MB&F has unveiled a brand new timepieces with a 1970s twist – the HM5 ‘On the Road’ – which takes inspiration from the details and bodywork of cars from the era.
The brand said: “Horological Machine No.5 is the epitome of the ‘70s – a time when everything seemed possible: space exploration, supersonic flight, hovercrafts, jet packs and the first supercars like the Lamborghini Miura.”
The HM5 is built like the first supercars of those amazing years – complete with chassis, aerodynamic bodywork, rear flaps, exhaust ports and dashboard.
Like the instrument panel on an early 70s speedster, the HM5′s display shows the hours and minutes in an mph/rpm fashion.
The unmistakable wedge-shaped case of On the Road Again is direct homage to the plucky Amida Digitrend, you know that digital LED-look display (pictured below).

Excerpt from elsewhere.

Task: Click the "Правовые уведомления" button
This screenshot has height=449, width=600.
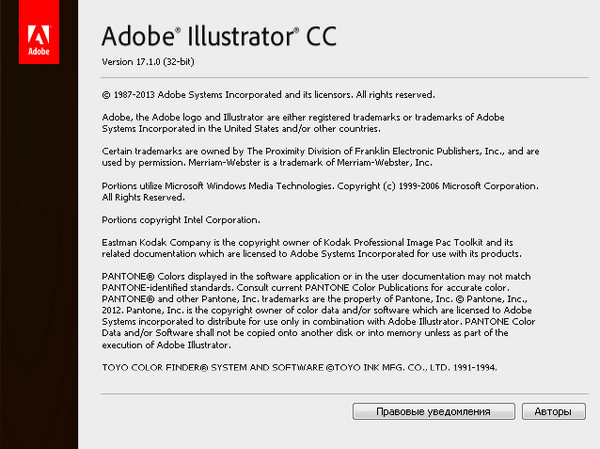Action: [433, 412]
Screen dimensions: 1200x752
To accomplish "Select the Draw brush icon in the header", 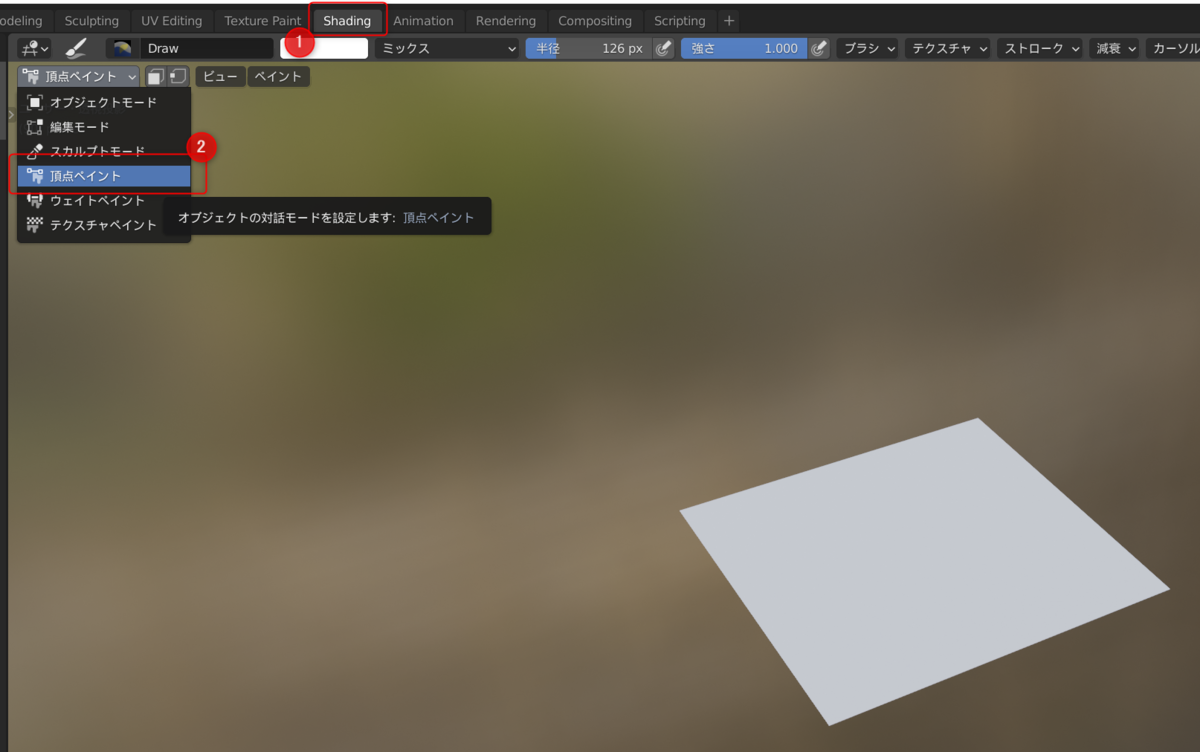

It also takes unmistakable cues from the sleek low-slung supercars of the epoch, with louvres on their near horizontal rear windows blocking sunlight and heat.
The functional louvres on HM5 do the opposite in that they open to allow light down onto the Super-LumiNova numbers on the hours and minutes indication disks to charge them.
The disks are actually flat on top of the movement (under the louvres), not vertically at the front of the case where they appear to be thanks to some optical magic.
Opening and closing the louvres also changes the dial’s light intensity. The louvres are opened and closed by a slide set into the side of the case.
Another distinguishing feature of supercars are large dual exhaust pipes that are usually seen accompanied by a roar of engine noise and smoking rubber.
But HM5’s exhausts are not there to expel combustion gases in a throaty roar, but to drain water in case – like James Bond’s Lotus in ‘The Spy Who Loved Me’ – HM5 gets wet.
From a technical point of view, HM5 innovates by combining an automatic movement with an optical-grade sapphire prism, which reflects light 90 degrees and magnifies it by 20% – allowing to display bi-directional jumping hours and minutes vertically.
The HM5 is released as a limited edition of 66 pieces in zirconium and comes at a price of CHF 54,000 ($58,000).